By the time the tides of pleasure brought by her surroundings waned, Wei Zhiruo felt she had sobered up a little. The sleep washed away the remaining of her restlessness. Sobriety dawned over her in waves like an epiphany. It stole away the shivers, the pleasures and in its place left a cold, hard touch of reality. Thoughts filled her: her own, others, permeable thoughts echoed each other, resounded and ricocheted.
Sobering up, Wei Zhiruo hid her tiny figure further inside the canoe, stiffening her body into an inconspicuous blob as she collected the events of the day, finally ready to analyze her current circumstances.

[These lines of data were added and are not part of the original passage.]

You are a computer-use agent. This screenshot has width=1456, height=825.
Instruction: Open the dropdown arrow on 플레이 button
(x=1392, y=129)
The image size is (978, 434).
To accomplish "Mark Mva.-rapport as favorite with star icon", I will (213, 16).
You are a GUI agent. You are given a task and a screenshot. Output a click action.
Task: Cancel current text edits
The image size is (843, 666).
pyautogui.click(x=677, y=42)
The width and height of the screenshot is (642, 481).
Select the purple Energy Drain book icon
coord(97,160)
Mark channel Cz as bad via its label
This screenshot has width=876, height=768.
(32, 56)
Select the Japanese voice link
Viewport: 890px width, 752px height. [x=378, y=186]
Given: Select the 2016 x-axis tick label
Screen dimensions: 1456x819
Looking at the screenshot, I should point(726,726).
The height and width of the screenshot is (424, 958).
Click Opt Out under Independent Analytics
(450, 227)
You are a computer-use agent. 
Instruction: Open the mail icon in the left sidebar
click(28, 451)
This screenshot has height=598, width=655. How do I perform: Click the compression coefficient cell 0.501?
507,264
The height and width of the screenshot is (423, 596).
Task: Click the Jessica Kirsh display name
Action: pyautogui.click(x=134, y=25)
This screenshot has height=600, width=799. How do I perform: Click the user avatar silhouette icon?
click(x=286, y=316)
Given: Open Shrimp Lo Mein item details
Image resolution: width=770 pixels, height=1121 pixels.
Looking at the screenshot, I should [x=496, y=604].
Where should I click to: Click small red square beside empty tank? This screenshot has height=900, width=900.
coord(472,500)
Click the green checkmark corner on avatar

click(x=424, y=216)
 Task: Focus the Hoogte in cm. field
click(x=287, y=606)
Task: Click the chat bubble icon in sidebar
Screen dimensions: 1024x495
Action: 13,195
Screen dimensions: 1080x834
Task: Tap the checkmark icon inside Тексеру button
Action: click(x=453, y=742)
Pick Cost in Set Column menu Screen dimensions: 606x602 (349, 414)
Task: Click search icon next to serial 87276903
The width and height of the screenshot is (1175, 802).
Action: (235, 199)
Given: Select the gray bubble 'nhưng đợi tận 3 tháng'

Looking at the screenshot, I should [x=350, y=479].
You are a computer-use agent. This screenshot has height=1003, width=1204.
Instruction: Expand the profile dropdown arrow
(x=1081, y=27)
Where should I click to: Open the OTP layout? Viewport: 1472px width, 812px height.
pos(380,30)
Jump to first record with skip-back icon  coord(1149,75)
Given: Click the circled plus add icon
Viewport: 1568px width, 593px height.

She woke up. Was cared for by a maid in her courtyard. Those shards of broken jar had vanished by the time she was dressed and dolled up for any proper company and left to her own devices for the rest of the day. She recalled the face of that maid, and the only exchange they had had today –
"Ninth miss, you must stay in your room, okay? Please don't go out on your own, it won't be good if Mistress finds out about it. It is the eldest master's crowning ceremony and many families from around the county have come to pay a visit. Everyone's been quite busy, you see. It is crowded and you usually don't like these kinds of occasions, do you? You're such a quiet child, may god bless you for that. You never give Tou'er any worries. Be obedient, miss, our Missus said she will ask you out when it's time for dinner. Then you can gift the young master with those embroidered kerchief you have made for so long! I must say, how happy he would be with you after that! It's your Eldest brother's most important moment in life! You wouldn't want to ruin it, right? Is miss happy? If not, I could go ask mistress for permission…"
A strange kind of schadenfreude had dripped from the maids seemingly well-intentioned words. Her eyes had almost narrowed down to a slit, especially showcasing her amiable cheerfulness, though. But a pretense was pretense. How dare it feel real?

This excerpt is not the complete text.